**Your task:**
Of all the lines in the entries below, give again exactly those starting at the line containing "Click the green" and ending at the line containing "Task: Toggle the", both ends included, and no others.

** Material for this exercise follows **

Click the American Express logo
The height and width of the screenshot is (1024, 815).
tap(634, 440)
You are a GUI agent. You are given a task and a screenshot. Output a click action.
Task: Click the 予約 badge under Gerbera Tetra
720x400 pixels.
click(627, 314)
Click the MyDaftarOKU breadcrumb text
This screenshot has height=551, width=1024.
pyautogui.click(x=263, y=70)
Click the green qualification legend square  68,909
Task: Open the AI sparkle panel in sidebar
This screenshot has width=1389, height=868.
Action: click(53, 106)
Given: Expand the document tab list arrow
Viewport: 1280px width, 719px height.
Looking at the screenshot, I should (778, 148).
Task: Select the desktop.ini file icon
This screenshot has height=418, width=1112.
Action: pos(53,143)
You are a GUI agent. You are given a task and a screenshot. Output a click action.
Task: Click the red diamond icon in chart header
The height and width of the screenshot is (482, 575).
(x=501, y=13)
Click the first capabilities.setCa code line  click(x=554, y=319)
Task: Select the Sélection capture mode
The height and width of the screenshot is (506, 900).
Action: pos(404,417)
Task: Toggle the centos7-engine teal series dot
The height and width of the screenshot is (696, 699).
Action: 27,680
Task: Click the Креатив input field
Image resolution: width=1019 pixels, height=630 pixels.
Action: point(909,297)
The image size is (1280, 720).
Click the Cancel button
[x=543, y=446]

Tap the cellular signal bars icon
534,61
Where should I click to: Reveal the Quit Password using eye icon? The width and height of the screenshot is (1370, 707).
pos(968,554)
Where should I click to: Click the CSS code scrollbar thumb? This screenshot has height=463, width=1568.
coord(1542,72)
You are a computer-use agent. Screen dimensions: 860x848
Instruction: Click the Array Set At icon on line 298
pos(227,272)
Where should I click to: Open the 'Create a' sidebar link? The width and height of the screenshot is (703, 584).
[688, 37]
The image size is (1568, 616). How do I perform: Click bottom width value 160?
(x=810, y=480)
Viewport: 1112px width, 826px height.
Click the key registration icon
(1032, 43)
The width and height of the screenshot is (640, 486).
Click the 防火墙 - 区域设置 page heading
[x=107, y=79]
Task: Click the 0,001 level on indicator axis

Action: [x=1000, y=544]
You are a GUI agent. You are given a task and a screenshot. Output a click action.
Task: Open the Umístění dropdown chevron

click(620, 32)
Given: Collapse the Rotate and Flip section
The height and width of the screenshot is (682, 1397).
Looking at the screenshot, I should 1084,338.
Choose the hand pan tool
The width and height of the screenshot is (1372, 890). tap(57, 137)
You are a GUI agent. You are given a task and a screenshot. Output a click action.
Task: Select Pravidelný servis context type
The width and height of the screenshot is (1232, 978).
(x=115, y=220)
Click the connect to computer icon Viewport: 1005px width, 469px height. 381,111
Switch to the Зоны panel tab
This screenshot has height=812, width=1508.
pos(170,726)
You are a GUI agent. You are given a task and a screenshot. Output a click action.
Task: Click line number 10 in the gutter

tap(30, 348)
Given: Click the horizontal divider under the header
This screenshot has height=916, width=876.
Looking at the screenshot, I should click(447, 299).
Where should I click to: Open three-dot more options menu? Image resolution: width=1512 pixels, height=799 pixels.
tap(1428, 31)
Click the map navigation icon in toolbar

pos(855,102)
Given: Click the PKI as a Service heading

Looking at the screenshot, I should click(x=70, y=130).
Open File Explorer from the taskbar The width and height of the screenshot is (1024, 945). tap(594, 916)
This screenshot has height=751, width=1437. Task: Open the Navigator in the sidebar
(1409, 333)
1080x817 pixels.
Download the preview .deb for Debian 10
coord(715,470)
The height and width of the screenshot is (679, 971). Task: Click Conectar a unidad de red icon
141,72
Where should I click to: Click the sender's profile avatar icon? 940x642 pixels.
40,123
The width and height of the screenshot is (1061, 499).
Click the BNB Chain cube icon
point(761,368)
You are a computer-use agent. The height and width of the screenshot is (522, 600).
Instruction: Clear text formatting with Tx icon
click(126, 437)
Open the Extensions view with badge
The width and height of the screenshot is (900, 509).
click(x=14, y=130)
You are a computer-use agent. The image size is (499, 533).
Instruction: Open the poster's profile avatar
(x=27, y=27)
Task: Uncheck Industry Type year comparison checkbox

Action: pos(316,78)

** End of Material for this exercise **

**Solution below:**
Click the green qualification legend square  68,909
Task: Open the AI sparkle panel in sidebar
This screenshot has width=1389, height=868.
Action: click(53, 106)
Given: Expand the document tab list arrow
Viewport: 1280px width, 719px height.
Looking at the screenshot, I should (778, 148).
Task: Select the desktop.ini file icon
This screenshot has height=418, width=1112.
Action: pos(53,143)
You are a GUI agent. You are given a task and a screenshot. Output a click action.
Task: Click the red diamond icon in chart header
The height and width of the screenshot is (482, 575).
(x=501, y=13)
Click the first capabilities.setCa code line  click(x=554, y=319)
Task: Select the Sélection capture mode
The height and width of the screenshot is (506, 900).
Action: pos(404,417)
Task: Toggle the centos7-engine teal series dot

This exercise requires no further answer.